Fixing “Search Sucks” – Controlled Vocabularies, Taxonomy and Faceted Search
“Search sucks” is a common refrain by users of poorly designed websites. It may be tempting to think that the inconsistent or unexpected results are caused by how the search algorithms have been set up and assume that search itself is the source of the problem. More often than not, the search algorithm is not the cause of the complaint if there isn’t a well-defined controlled vocabulary categorizing the content on which the algorithm is based. The first step to fixing the problem requires understanding what a controlled vocabulary is and how it supports both accurate search results and a consistent user experience across both navigation and search.
Concepts & Controlled Vocabulary
Common within the field of library science and indexing, but relatively unknown elsewhere, is the concept of a controlled vocabulary. A controlled vocabulary comprises concepts, their labels, metadata and their relationships. It is the rules used to tag classify/index information in a content repository, for the purpose of discovery and retrieval of information. Establishing a controlled vocabulary is the first step in creating a system that allows precision in navigation and search by reducing ambiguity in the labeling and organization of concepts. As the same concept may have multiple names and the same name/word may refer to multiple concepts, the focus of a controlled vocabulary should always be on concepts, not names, keywords or terms.
Concepts within a controlled vocabulary must be simultaneously:
- Mutually Exclusive
Controlled vocabularies can take a number of different forms depending on the level of complexity of information in the content repository. In order of complexity these forms include, but are not limited to, taxonomies, thesauri and ontologies. The more complex the form, the more complex the rules around data governance so it is advisable to use the least complex form that is required to support the use case.
Taxonomy is one of the most common forms of controlled vocabulary–yet it is one that is often misunderstood. The form of a taxonomy is always that of a hierarchy. However, not all hierarchies are taxonomies. Maslow’s Hierarchy of Needs or a company org chart are not taxonomies. In a taxonomy, the relationship between categories of concepts is bi-directional and asymmetrical where the higher-level category represents a broader concept while the related categories directly beneath represent narrower interpretations of the same concept.
For example, in a taxonomy of Appliances all Ranges are Appliances but not all Appliances are Ranges.
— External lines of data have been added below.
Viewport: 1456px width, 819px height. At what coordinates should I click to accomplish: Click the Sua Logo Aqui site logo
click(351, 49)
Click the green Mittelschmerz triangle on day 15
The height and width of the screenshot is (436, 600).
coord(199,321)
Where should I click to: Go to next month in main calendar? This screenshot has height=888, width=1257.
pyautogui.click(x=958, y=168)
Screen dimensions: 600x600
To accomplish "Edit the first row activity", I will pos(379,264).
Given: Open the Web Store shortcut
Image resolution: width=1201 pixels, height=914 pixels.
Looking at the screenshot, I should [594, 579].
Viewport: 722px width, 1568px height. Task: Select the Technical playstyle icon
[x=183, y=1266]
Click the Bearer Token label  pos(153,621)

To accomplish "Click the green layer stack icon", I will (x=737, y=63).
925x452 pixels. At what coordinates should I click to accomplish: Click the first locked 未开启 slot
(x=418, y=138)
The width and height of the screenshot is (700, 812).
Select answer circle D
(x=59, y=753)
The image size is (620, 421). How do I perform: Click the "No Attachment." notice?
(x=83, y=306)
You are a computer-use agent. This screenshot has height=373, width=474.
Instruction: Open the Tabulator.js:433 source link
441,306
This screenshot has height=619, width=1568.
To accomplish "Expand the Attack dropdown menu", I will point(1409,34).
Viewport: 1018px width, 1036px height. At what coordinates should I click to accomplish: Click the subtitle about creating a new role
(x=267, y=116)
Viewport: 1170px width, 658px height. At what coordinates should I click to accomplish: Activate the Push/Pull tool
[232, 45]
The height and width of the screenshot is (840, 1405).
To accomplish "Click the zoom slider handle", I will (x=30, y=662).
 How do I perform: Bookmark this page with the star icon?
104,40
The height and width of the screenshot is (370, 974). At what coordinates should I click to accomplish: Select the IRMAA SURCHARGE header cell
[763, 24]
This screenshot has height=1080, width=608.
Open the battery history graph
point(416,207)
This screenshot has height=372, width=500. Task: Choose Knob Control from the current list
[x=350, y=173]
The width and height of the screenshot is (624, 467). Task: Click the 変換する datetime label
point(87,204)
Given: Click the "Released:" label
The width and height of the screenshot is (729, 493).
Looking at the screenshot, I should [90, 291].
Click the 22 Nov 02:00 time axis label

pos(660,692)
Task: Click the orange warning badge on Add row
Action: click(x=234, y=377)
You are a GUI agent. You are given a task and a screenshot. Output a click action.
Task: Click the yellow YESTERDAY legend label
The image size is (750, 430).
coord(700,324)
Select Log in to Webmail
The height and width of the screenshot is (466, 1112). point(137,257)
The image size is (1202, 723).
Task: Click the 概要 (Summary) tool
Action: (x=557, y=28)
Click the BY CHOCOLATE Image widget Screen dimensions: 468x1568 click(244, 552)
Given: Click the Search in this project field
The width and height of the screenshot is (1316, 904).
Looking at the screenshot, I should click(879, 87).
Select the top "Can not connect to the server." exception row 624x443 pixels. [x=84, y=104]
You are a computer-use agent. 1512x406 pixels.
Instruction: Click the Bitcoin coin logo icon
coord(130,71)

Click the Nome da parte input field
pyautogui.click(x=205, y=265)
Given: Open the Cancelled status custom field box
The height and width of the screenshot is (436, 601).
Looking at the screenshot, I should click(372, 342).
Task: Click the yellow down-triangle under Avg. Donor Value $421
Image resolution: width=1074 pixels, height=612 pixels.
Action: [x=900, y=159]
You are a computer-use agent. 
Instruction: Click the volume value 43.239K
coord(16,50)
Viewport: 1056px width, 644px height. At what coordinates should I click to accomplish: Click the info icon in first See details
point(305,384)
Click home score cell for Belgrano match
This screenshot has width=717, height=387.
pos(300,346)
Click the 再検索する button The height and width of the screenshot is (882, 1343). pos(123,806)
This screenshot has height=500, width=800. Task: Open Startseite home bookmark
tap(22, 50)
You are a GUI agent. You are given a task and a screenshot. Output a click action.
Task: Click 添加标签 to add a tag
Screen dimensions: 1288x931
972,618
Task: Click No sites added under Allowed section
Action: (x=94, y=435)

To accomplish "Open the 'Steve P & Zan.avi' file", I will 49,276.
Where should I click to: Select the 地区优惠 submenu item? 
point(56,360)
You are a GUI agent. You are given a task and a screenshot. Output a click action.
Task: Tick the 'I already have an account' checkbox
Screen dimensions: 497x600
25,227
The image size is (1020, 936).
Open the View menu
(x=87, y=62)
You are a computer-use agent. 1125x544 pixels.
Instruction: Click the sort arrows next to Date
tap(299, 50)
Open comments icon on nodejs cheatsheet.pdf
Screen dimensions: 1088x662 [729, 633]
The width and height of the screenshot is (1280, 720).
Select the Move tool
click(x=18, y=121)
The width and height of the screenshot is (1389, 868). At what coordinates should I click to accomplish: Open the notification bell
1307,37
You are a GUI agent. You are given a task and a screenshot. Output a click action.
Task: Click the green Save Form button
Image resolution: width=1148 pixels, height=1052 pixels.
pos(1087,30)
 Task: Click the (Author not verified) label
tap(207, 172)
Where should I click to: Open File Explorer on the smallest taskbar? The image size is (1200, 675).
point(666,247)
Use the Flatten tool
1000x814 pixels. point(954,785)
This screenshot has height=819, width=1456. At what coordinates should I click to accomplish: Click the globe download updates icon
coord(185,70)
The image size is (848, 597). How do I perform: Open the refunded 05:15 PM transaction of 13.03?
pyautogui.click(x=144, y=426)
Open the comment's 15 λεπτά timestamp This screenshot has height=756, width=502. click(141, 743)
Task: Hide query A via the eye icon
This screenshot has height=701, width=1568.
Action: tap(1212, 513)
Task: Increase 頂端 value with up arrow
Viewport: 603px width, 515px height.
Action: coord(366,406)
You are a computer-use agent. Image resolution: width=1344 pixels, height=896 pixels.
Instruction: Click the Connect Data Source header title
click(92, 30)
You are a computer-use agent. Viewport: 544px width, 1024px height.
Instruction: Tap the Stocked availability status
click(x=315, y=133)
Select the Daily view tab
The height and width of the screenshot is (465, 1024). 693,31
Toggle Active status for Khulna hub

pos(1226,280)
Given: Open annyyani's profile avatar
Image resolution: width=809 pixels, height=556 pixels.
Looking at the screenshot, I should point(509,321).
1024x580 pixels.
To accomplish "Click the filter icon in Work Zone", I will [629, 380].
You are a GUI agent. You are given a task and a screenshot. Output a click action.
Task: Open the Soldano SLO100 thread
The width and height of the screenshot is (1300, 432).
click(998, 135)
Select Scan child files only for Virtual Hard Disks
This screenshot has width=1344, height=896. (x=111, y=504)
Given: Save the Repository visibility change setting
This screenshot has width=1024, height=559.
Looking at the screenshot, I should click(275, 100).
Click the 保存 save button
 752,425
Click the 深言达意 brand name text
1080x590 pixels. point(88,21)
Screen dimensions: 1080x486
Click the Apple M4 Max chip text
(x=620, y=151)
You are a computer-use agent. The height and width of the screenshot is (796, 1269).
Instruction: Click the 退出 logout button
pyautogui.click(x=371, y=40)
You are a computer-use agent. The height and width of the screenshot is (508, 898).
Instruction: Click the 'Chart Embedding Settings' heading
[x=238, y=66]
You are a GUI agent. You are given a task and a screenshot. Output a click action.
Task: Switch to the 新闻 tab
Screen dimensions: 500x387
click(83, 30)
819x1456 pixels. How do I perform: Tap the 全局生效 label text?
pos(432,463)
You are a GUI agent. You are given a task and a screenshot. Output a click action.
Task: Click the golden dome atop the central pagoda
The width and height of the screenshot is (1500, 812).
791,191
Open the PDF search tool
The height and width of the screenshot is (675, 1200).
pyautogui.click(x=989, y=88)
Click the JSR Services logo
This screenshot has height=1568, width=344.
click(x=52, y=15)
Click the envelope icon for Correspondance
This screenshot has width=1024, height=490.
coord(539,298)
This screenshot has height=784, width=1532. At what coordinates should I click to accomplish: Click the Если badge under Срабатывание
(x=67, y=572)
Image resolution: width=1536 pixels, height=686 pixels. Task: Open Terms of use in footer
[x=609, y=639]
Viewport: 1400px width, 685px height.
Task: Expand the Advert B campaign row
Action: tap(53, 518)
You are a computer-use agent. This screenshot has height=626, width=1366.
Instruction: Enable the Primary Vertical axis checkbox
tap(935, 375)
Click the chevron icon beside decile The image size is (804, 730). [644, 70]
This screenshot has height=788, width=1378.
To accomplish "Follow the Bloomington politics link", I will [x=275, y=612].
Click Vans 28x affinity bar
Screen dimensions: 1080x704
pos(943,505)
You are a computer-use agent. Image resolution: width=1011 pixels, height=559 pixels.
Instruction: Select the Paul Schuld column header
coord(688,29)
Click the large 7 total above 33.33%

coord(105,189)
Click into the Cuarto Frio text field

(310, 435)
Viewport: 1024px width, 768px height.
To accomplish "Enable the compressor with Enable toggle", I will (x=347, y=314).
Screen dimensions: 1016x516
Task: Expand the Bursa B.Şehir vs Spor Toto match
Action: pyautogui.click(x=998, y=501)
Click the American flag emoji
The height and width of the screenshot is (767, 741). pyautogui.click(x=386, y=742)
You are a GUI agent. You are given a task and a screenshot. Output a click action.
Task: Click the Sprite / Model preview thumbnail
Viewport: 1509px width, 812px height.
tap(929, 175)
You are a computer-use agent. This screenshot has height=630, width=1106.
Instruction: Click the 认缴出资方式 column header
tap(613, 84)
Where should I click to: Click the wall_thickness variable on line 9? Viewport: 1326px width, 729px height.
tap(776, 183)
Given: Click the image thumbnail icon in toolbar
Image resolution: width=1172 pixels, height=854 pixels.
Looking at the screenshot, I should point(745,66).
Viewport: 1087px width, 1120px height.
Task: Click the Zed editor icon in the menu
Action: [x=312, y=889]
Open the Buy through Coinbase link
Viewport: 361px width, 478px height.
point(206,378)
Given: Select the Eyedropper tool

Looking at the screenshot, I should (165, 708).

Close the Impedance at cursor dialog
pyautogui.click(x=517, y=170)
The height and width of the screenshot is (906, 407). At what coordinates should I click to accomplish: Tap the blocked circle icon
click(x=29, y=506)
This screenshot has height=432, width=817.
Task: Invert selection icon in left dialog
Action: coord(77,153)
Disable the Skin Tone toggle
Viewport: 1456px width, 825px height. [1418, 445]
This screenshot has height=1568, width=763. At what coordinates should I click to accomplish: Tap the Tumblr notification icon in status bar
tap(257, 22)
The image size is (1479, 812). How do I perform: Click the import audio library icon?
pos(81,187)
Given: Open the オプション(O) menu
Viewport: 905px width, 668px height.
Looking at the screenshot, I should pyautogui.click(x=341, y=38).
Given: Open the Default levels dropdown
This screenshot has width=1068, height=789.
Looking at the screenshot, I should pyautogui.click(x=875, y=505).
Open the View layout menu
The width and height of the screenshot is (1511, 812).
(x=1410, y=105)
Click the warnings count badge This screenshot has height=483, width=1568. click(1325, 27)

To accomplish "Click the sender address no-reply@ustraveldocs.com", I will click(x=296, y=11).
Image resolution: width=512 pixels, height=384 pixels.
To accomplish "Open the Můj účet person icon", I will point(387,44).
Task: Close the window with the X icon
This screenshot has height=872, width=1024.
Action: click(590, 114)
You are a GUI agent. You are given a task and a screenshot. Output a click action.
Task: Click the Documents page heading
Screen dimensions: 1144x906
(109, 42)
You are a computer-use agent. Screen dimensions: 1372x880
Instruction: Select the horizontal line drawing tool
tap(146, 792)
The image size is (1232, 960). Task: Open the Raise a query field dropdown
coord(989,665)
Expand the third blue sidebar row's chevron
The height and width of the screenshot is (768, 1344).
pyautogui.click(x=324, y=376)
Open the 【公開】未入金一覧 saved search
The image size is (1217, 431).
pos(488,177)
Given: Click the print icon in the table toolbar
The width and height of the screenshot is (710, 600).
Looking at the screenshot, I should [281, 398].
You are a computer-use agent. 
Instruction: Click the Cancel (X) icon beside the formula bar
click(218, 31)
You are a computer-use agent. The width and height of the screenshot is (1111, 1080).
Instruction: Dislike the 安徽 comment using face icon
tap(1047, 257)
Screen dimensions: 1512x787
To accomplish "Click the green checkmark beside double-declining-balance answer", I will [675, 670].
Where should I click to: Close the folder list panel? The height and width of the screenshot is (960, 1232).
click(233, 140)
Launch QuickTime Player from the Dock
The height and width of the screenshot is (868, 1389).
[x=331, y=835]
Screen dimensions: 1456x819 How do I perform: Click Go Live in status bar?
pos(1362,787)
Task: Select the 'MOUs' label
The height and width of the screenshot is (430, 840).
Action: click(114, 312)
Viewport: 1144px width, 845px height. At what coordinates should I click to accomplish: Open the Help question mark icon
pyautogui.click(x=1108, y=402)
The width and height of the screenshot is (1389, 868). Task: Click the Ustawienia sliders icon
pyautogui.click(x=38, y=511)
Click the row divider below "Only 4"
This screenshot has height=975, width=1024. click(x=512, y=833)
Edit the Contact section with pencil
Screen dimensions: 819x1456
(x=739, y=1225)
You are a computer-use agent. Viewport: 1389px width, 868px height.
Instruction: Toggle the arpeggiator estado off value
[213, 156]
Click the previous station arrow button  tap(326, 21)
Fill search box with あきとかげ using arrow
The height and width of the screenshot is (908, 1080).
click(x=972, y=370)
A simple check to determine if you are looking at a taxonomy is to check between two related categories whether the concept below is a type of the concept immediately above. If the answer is yes, it is more likely to be a taxonomy. Constructed in this way, a taxonomy allows users to easily navigate up and down a range of categories providing visibility and clarity to the entire breadth of information encompassed within the content repository. The end result is a system of classification where each item can be classified in one location and it is clear what that location is.
A faceted taxonomy is when additional attributes or facets are placed on categories within the taxonomy to capture specific information relevant to that category of items. In e-commerce, attributes in navigation represent the concepts most relevant to a user when making a choice between products within a category. Values under an attribute are mutually exclusive and exhaustive of options relevant to existing selection of items. For example, on the category of Ranges, the values with an attribute Range Size may be 20 in., 24 in., 30 in. and 36 in., and 48 in.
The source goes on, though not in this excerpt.